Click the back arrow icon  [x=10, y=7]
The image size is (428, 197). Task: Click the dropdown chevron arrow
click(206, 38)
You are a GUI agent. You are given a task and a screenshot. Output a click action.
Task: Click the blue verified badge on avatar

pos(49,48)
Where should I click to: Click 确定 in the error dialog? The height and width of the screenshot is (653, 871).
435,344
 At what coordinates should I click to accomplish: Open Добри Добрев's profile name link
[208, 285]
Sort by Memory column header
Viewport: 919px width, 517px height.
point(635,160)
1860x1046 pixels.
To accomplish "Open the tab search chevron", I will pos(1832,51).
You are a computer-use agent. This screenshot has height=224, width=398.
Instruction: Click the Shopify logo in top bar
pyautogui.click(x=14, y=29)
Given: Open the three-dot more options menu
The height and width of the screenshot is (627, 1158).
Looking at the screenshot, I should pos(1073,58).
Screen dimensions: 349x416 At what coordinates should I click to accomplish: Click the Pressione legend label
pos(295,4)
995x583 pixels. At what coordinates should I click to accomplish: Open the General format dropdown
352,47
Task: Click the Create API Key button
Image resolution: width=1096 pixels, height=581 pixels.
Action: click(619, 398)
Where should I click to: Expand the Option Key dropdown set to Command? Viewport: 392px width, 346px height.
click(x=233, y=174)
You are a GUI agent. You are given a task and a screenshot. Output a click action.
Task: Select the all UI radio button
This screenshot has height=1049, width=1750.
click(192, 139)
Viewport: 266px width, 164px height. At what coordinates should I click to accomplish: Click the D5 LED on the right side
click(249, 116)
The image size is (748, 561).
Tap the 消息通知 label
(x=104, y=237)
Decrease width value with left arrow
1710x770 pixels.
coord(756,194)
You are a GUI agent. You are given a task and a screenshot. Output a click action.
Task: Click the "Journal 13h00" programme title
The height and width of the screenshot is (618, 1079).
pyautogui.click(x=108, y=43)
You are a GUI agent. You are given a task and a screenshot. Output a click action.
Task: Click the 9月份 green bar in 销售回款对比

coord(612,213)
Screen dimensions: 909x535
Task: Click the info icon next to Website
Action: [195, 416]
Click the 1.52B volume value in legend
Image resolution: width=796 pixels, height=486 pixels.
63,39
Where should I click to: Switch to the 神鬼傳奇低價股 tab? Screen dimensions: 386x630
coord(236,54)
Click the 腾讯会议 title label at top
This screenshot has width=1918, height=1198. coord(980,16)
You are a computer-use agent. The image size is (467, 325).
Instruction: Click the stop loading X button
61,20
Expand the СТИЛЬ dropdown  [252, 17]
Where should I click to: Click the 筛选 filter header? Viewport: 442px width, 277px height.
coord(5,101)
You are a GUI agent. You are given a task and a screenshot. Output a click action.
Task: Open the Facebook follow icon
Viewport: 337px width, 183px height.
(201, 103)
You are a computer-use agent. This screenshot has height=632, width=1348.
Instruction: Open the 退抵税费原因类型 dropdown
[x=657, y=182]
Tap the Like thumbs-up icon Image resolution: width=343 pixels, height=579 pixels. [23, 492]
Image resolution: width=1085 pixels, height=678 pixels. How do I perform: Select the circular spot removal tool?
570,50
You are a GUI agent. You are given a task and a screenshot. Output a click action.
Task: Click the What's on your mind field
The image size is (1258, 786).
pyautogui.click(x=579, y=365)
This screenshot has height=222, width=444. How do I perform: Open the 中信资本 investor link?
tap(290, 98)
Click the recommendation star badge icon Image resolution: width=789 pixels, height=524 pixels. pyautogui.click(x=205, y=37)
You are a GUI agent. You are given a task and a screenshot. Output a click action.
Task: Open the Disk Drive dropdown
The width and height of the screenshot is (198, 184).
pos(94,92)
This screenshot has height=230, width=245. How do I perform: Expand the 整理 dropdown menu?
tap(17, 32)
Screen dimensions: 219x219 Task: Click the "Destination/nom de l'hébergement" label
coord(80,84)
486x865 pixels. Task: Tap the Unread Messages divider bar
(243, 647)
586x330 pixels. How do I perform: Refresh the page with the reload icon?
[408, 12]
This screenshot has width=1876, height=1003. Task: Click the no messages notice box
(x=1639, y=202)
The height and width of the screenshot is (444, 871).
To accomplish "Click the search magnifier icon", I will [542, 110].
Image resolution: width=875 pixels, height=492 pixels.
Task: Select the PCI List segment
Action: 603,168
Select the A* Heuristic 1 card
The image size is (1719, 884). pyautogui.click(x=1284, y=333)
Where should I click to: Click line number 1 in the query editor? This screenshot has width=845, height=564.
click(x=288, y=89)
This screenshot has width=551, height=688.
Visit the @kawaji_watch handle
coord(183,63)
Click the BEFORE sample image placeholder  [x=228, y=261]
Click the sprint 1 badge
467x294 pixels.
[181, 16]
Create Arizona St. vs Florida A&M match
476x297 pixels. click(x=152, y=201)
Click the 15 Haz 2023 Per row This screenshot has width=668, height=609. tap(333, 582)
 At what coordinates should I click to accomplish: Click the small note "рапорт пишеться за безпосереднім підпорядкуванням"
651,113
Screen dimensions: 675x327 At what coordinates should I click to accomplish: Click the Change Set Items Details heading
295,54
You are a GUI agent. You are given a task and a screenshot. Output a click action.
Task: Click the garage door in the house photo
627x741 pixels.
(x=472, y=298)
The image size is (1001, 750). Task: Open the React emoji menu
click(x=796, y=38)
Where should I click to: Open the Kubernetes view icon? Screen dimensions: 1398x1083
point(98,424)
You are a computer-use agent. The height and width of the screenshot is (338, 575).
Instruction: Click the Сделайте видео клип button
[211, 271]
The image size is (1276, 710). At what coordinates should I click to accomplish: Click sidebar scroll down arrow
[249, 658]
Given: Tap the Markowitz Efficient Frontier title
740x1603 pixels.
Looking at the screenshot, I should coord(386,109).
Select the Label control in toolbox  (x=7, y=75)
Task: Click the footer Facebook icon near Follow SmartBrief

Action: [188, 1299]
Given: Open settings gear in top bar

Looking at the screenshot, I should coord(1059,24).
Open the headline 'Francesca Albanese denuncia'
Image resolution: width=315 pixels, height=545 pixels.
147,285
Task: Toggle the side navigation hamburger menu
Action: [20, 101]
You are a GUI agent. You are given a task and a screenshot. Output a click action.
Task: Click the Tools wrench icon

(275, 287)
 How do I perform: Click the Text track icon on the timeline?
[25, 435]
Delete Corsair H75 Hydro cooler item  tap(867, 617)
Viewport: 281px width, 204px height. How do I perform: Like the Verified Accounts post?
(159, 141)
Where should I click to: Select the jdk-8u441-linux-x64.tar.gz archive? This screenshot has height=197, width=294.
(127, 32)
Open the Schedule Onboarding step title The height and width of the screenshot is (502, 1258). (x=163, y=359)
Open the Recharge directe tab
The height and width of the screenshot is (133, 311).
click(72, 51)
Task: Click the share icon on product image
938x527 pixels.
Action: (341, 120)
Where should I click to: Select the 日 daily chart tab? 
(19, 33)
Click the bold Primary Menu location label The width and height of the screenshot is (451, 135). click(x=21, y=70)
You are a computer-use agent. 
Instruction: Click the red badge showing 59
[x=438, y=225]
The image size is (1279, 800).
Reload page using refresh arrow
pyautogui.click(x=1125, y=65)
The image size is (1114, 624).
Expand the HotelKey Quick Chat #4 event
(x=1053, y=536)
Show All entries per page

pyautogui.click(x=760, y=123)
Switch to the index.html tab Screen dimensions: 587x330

- - -

Problem description: Express all of the lines above as a JSON list of strings, one string per line, leaving out blank lines.

Solution for this task:
[
  "Click the back arrow icon  [x=10, y=7]",
  "The image size is (428, 197). Task: Click the dropdown chevron arrow",
  "click(206, 38)",
  "You are a GUI agent. You are given a task and a screenshot. Output a click action.",
  "Task: Click the blue verified badge on avatar",
  "pos(49,48)",
  "Where should I click to: Click 确定 in the error dialog? The height and width of the screenshot is (653, 871).",
  "435,344",
  " At what coordinates should I click to accomplish: Open Добри Добрев's profile name link",
  "[208, 285]",
  "Sort by Memory column header",
  "Viewport: 919px width, 517px height.",
  "point(635,160)",
  "1860x1046 pixels.",
  "To accomplish \"Open the tab search chevron\", I will pos(1832,51).",
  "You are a computer-use agent. This screenshot has height=224, width=398.",
  "Instruction: Click the Shopify logo in top bar",
  "pyautogui.click(x=14, y=29)",
  "Given: Open the three-dot more options menu",
  "The height and width of the screenshot is (627, 1158).",
  "Looking at the screenshot, I should pos(1073,58).",
  "Screen dimensions: 349x416 At what coordinates should I click to accomplish: Click the Pressione legend label",
  "pos(295,4)",
  "995x583 pixels. At what coordinates should I click to accomplish: Open the General format dropdown",
  "352,47",
  "Task: Click the Create API Key button",
  "Image resolution: width=1096 pixels, height=581 pixels.",
  "Action: click(619, 398)",
  "Where should I click to: Expand the Option Key dropdown set to Command? Viewport: 392px width, 346px height.",
  "click(x=233, y=174)",
  "You are a GUI agent. You are given a task and a screenshot. Output a click action.",
  "Task: Select the all UI radio button",
  "This screenshot has height=1049, width=1750.",
  "click(192, 139)",
  "Viewport: 266px width, 164px height. At what coordinates should I click to accomplish: Click the D5 LED on the right side",
  "click(249, 116)",
  "The image size is (748, 561).",
  "Tap the 消息通知 label",
  "(x=104, y=237)",
  "Decrease width value with left arrow",
  "1710x770 pixels.",
  "coord(756,194)",
  "You are a GUI agent. You are given a task and a screenshot. Output a click action.",
  "Task: Click the \"Journal 13h00\" programme title",
  "The height and width of the screenshot is (618, 1079).",
  "pyautogui.click(x=108, y=43)",
  "You are a GUI agent. You are given a task and a screenshot. Output a click action.",
  "Task: Click the 9月份 green bar in 销售回款对比",
  "coord(612,213)",
  "Screen dimensions: 909x535",
  "Task: Click the info icon next to Website",
  "Action: [195, 416]",
  "Click the 1.52B volume value in legend",
  "Image resolution: width=796 pixels, height=486 pixels.",
  "63,39",
  "Where should I click to: Switch to the 神鬼傳奇低價股 tab? Screen dimensions: 386x630",
  "coord(236,54)",
  "Click the 腾讯会议 title label at top",
  "This screenshot has width=1918, height=1198. coord(980,16)",
  "You are a computer-use agent. The image size is (467, 325).",
  "Instruction: Click the stop loading X button",
  "61,20",
  "Expand the СТИЛЬ dropdown  [252, 17]",
  "Where should I click to: Click the 筛选 filter header? Viewport: 442px width, 277px height.",
  "coord(5,101)",
  "You are a GUI agent. You are given a task and a screenshot. Output a click action.",
  "Task: Open the Facebook follow icon",
  "Viewport: 337px width, 183px height.",
  "(201, 103)",
  "You are a computer-use agent. This screenshot has height=632, width=1348.",
  "Instruction: Open the 退抵税费原因类型 dropdown",
  "[x=657, y=182]",
  "Tap the Like thumbs-up icon Image resolution: width=343 pixels, height=579 pixels. [23, 492]",
  "Image resolution: width=1085 pixels, height=678 pixels. How do I perform: Select the circular spot removal tool?",
  "570,50",
  "You are a GUI agent. You are given a task and a screenshot. Output a click action.",
  "Task: Click the What's on your mind field",
  "The image size is (1258, 786).",
  "pyautogui.click(x=579, y=365)",
  "This screenshot has height=222, width=444. How do I perform: Open the 中信资本 investor link?",
  "tap(290, 98)",
  "Click the recommendation star badge icon Image resolution: width=789 pixels, height=524 pixels. pyautogui.click(x=205, y=37)",
  "You are a GUI agent. You are given a task and a screenshot. Output a click action.",
  "Task: Open the Disk Drive dropdown",
  "The width and height of the screenshot is (198, 184).",
  "pos(94,92)",
  "This screenshot has height=230, width=245. How do I perform: Expand the 整理 dropdown menu?",
  "tap(17, 32)",
  "Screen dimensions: 219x219 Task: Click the \"Destination/nom de l'hébergement\" label",
  "coord(80,84)",
  "486x865 pixels. Task: Tap the Unread Messages divider bar",
  "(243, 647)",
  "586x330 pixels. How do I perform: Refresh the page with the reload icon?",
  "[408, 12]",
  "This screenshot has width=1876, height=1003. Task: Click the no messages notice box",
  "(x=1639, y=202)",
  "The height and width of the screenshot is (444, 871).",
  "To accomplish \"Click the search magnifier icon\", I will [542, 110].",
  "Image resolution: width=875 pixels, height=492 pixels.",
  "Task: Select the PCI List segment",
  "Action: 603,168",
  "Select the A* Heuristic 1 card",
  "The image size is (1719, 884). pyautogui.click(x=1284, y=333)",
  "Where should I click to: Click line number 1 in the query editor? This screenshot has width=845, height=564.",
  "click(x=288, y=89)",
  "This screenshot has width=551, height=688.",
  "Visit the @kawaji_watch handle",
  "coord(183,63)",
  "Click the BEFORE sample image placeholder  [x=228, y=261]",
  "Click the sprint 1 badge",
  "467x294 pixels.",
  "[181, 16]",
  "Create Arizona St. vs Florida A&M match",
  "476x297 pixels. click(x=152, y=201)",
  "Click the 15 Haz 2023 Per row This screenshot has width=668, height=609. tap(333, 582)",
  " At what coordinates should I click to accomplish: Click the small note \"рапорт пишеться за безпосереднім підпорядкуванням\"",
  "651,113",
  "Screen dimensions: 675x327 At what coordinates should I click to accomplish: Click the Change Set Items Details heading",
  "295,54",
  "You are a GUI agent. You are given a task and a screenshot. Output a click action.",
  "Task: Click the garage door in the house photo",
  "627x741 pixels.",
  "(x=472, y=298)",
  "The image size is (1001, 750). Task: Open the React emoji menu",
  "click(x=796, y=38)",
  "Where should I click to: Open the Kubernetes view icon? Screen dimensions: 1398x1083",
  "point(98,424)",
  "You are a computer-use agent. The height and width of the screenshot is (338, 575).",
  "Instruction: Click the Сделайте видео клип button",
  "[211, 271]",
  "The image size is (1276, 710). At what coordinates should I click to accomplish: Click sidebar scroll down arrow",
  "[249, 658]",
  "Given: Tap the Markowitz Efficient Frontier title",
  "740x1603 pixels.",
  "Looking at the screenshot, I should coord(386,109).",
  "Select the Label control in toolbox  (x=7, y=75)",
  "Task: Click the footer Facebook icon near Follow SmartBrief",
  "Action: [188, 1299]",
  "Given: Open settings gear in top bar",
  "Looking at the screenshot, I should coord(1059,24).",
  "Open the headline 'Francesca Albanese denuncia'",
  "Image resolution: width=315 pixels, height=545 pixels.",
  "147,285",
  "Task: Toggle the side navigation hamburger menu",
  "Action: [20, 101]",
  "You are a GUI agent. You are given a task and a screenshot. Output a click action.",
  "Task: Click the Tools wrench icon",
  "(275, 287)",
  " How do I perform: Click the Text track icon on the timeline?",
  "[25, 435]",
  "Delete Corsair H75 Hydro cooler item  tap(867, 617)",
  "Viewport: 281px width, 204px height. How do I perform: Like the Verified Accounts post?",
  "(159, 141)",
  "Where should I click to: Select the jdk-8u441-linux-x64.tar.gz archive? This screenshot has height=197, width=294.",
  "(127, 32)",
  "Open the Schedule Onboarding step title The height and width of the screenshot is (502, 1258). (x=163, y=359)",
  "Open the Recharge directe tab",
  "The height and width of the screenshot is (133, 311).",
  "click(72, 51)",
  "Task: Click the share icon on product image",
  "938x527 pixels.",
  "Action: (341, 120)",
  "Where should I click to: Select the 日 daily chart tab? ",
  "(19, 33)",
  "Click the bold Primary Menu location label The width and height of the screenshot is (451, 135). click(x=21, y=70)",
  "You are a computer-use agent. ",
  "Instruction: Click the red badge showing 59",
  "[x=438, y=225]",
  "The image size is (1279, 800).",
  "Reload page using refresh arrow",
  "pyautogui.click(x=1125, y=65)",
  "The image size is (1114, 624).",
  "Expand the HotelKey Quick Chat #4 event",
  "(x=1053, y=536)",
  "Show All entries per page",
  "pyautogui.click(x=760, y=123)",
  "Switch to the index.html tab Screen dimensions: 587x330"
]